C' est mangés de punaises que nous nous réveillons le premier matin dans les « CFF indiens ». A la première halte pourtant, des garçons en uniforme nous apportent des œufs et du thé, ce qui nous fait oublier bien des inconforts. Le voyage traîne en longueur à travers ce pays immense et monotone, mais nous sommes très impressionnés par tout ce que nous voyons. Le paysage est le même pendant les trois jours d' immenses champs de riz desséchés, les uns à côté des autres, de temps en temps quelques paysans avec leurs attelages à grandes roues tirés par des bœufs. La végétation est comme morte. Tout languit après la mousson et ses pluies. Nous espérons au contraire qu' elle tardera aussi longtemps que possible!

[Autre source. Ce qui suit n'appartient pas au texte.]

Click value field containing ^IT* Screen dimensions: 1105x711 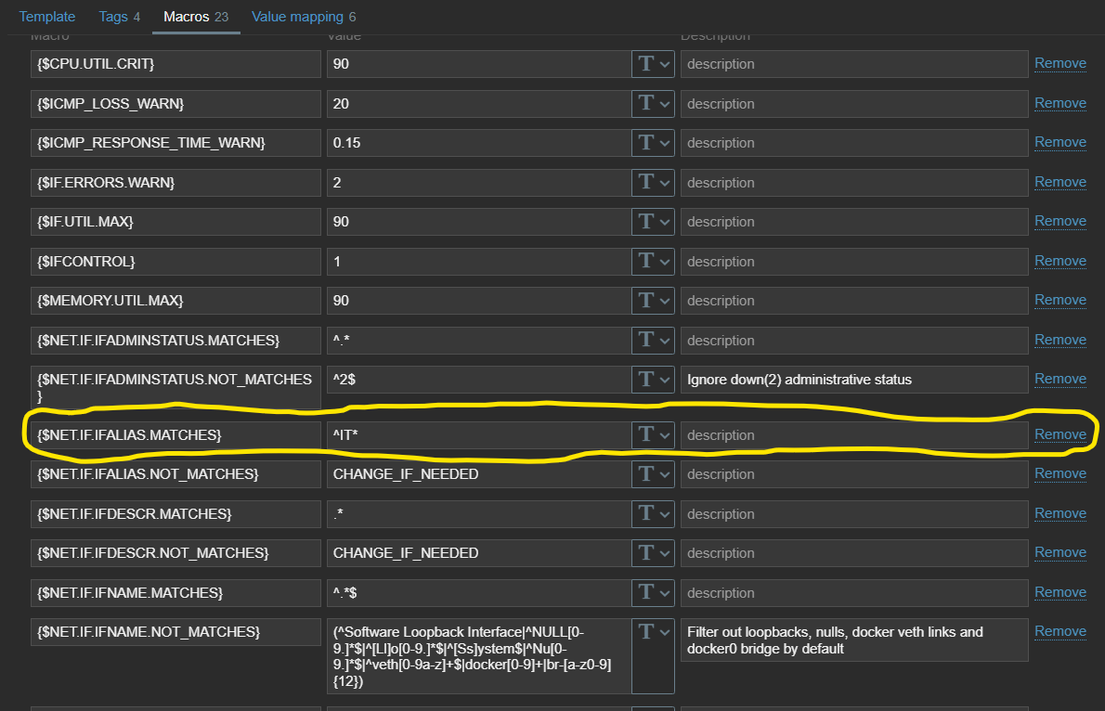coord(478,435)
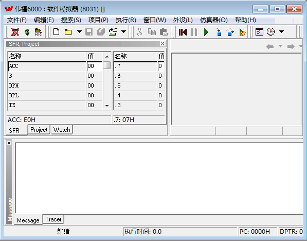Switch to the Project tab
The image size is (307, 241).
[x=39, y=130]
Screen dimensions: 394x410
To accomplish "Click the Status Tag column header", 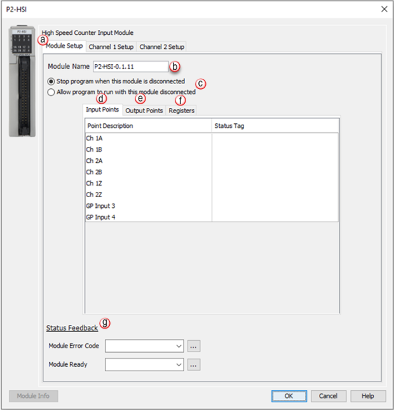I will (275, 126).

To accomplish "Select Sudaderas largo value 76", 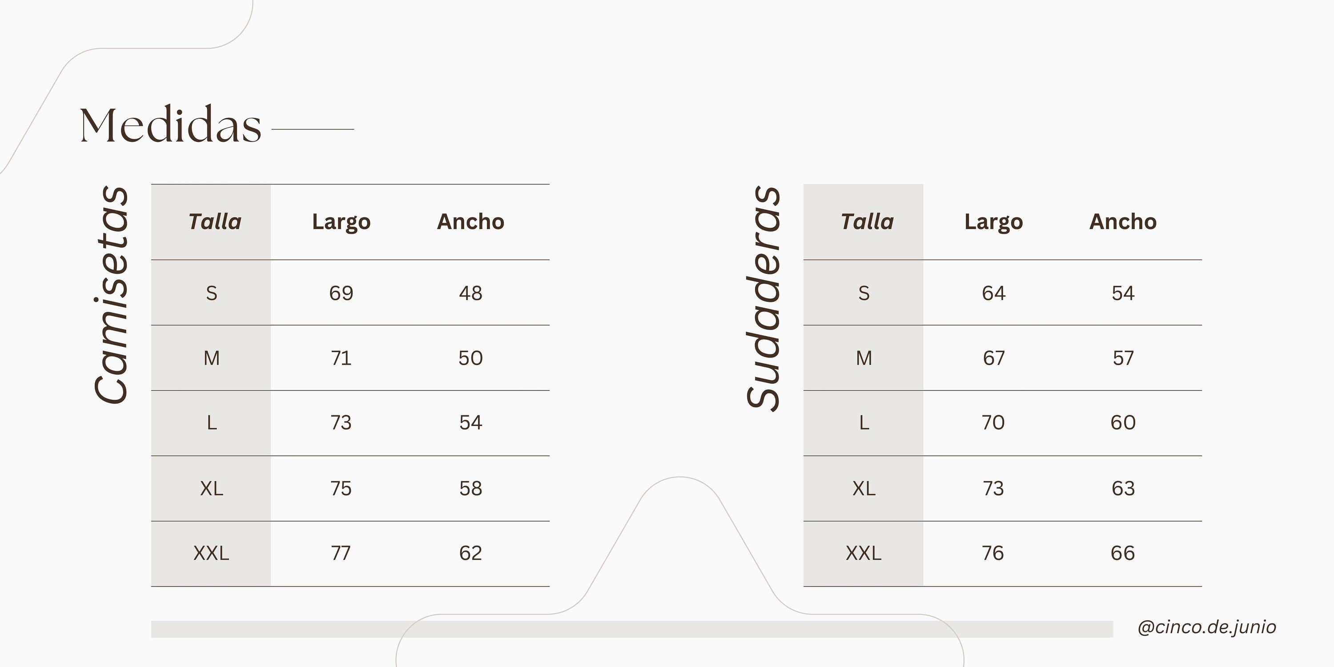I will point(993,553).
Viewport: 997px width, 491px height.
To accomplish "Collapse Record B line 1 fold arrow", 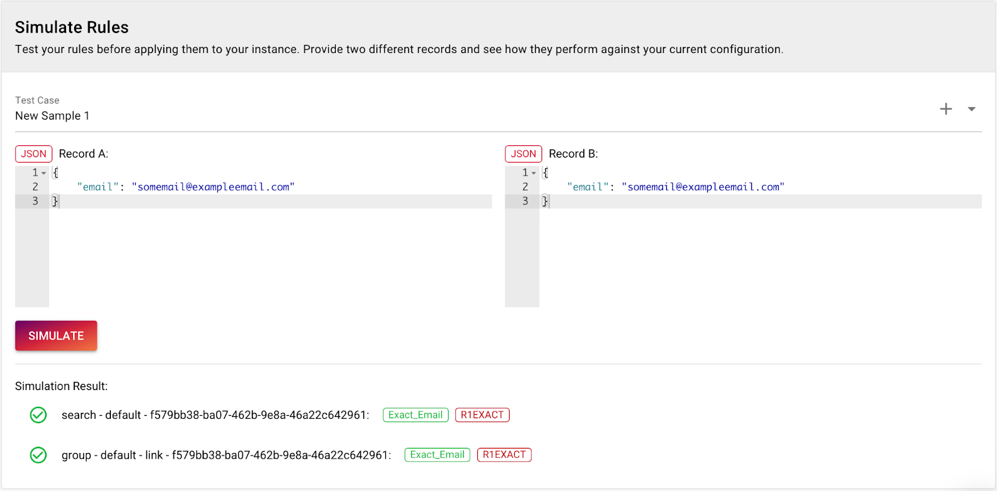I will (534, 173).
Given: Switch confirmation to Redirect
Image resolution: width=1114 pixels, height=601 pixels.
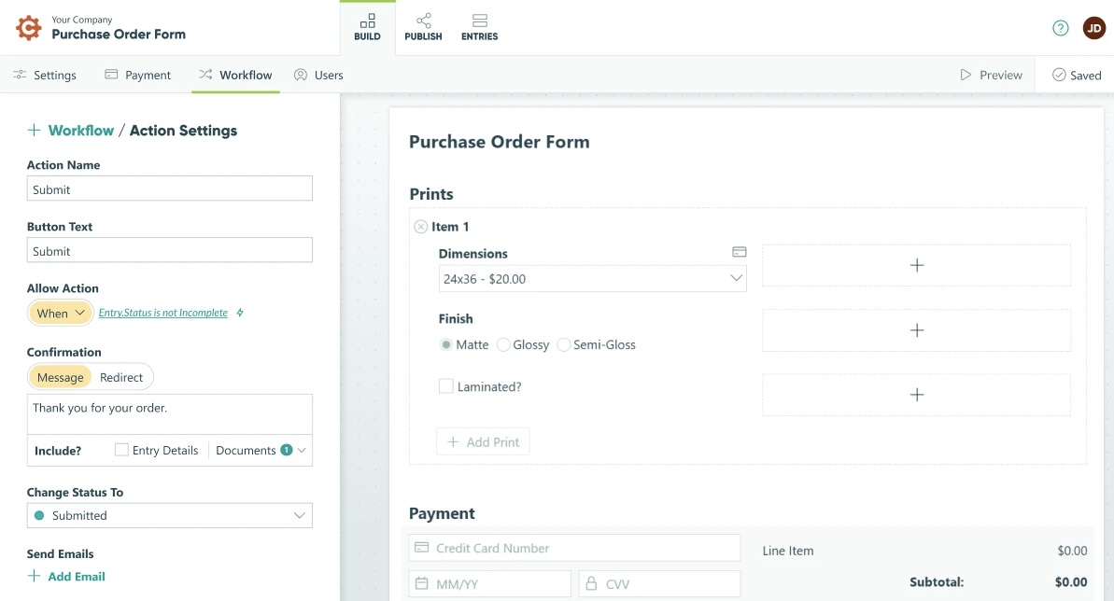Looking at the screenshot, I should tap(121, 377).
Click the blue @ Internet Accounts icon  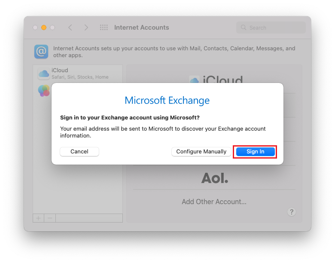tap(41, 52)
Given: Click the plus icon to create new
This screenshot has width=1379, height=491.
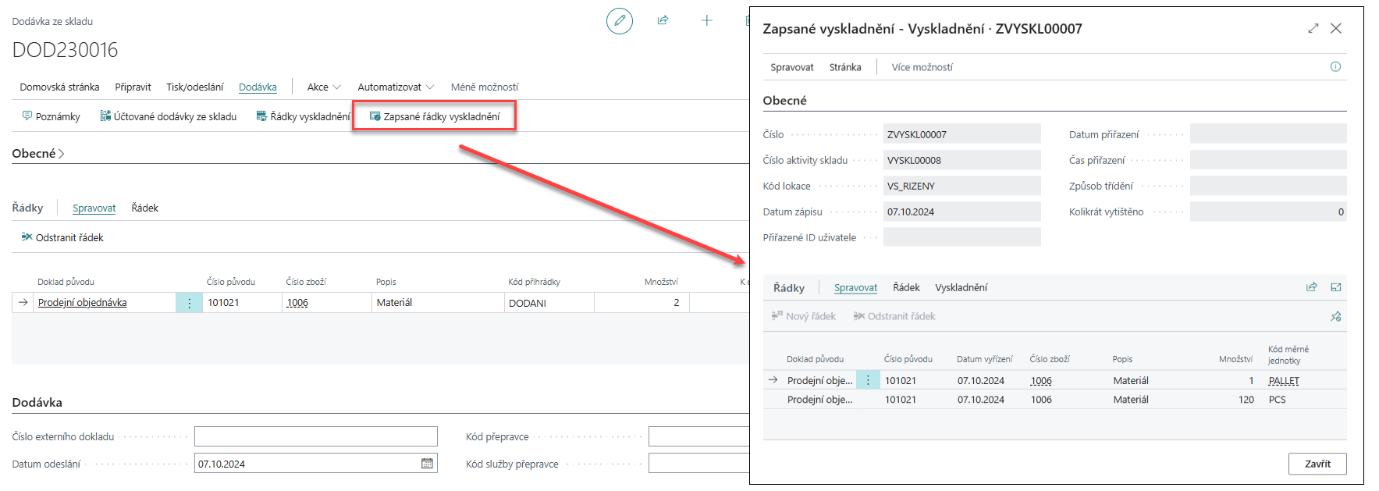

Après le cinquième changement de train nous arrivons à la gare de Raxaul, près de la frontière népalaise.

C' est là que nous devons nous retrouver avec nos amis, et nous espérons qu' ils sont arrivés avant nous et ont prévu la suite du transport. Je vais jusqu' au poste de police, et sur le chemin du retour je découvre la Taunus grise au milieu de la cohue des villageois. Mon conducteur de pousse-pousse reste ébahi de me voir sauter de sa machine, le payer et grimper dans l' auto. Nous nous serrons la main avec joie, car voilà dix jours que nous nous sommes quittés à Bombay. Avidement j' écoute le récit d' un incident auquel ils ont échappé de justesse hier soir. Une horde de plus de cent paysans ont essayé de les détrousser pendant un arrêt dans une forêt clairsemée. Il ne restait à nos camarades qu' à se sauver en auto. Mais la route était barrée de paysans armés de bâtons de bambous. Us foncèrent à plein gaz dans la masse. Rencontre sauvage. Les bâtons s' abattirent en sifflant. Les pierres se mirent à pleuvoir et à casser le pare-brise en mille morceaux. Nos amis passèrent pourtant, et arrivèrent à Samastipur où ils cherchèrent la police. Quand ils lui demandèrent si les assaillants les auraient tués, le policier répondit avec une assurance effrayante: « Oui, oui. » Tout ce qu' entreprit la police fut de leur donner une garde jusqu' à Raxaul!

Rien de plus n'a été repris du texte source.